*** Opening SUPPLIED RECORDS ***

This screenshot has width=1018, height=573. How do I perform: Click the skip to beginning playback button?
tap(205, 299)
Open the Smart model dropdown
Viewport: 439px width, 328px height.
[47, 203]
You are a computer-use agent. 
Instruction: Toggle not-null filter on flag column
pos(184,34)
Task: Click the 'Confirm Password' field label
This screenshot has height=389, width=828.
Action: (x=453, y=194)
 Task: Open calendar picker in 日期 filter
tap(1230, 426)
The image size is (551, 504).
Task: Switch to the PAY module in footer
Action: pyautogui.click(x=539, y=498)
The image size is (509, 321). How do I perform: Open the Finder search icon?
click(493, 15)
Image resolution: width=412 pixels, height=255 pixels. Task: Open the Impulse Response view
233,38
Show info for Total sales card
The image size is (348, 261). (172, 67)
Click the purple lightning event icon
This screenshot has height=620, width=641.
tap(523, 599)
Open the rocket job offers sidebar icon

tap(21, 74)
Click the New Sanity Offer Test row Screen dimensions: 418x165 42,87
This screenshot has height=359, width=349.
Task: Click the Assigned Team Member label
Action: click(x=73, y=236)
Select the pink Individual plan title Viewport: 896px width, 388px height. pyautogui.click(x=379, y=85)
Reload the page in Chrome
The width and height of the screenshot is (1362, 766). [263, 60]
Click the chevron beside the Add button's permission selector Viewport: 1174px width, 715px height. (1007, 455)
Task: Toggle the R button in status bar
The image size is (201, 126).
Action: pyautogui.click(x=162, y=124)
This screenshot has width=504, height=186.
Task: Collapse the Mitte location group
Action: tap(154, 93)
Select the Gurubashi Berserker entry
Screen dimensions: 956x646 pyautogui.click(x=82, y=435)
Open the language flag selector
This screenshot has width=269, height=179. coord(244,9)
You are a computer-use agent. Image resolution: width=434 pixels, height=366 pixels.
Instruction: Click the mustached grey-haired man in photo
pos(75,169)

*** Closing SUPPLIED RECORDS ***

**WORK REQUEST:**
Please return every line of the records above that contains the word "agent".

**RESPONSE:**
You are a computer-use agent. 
You are a computer-use agent. Image resolution: width=434 pixels, height=366 pixels.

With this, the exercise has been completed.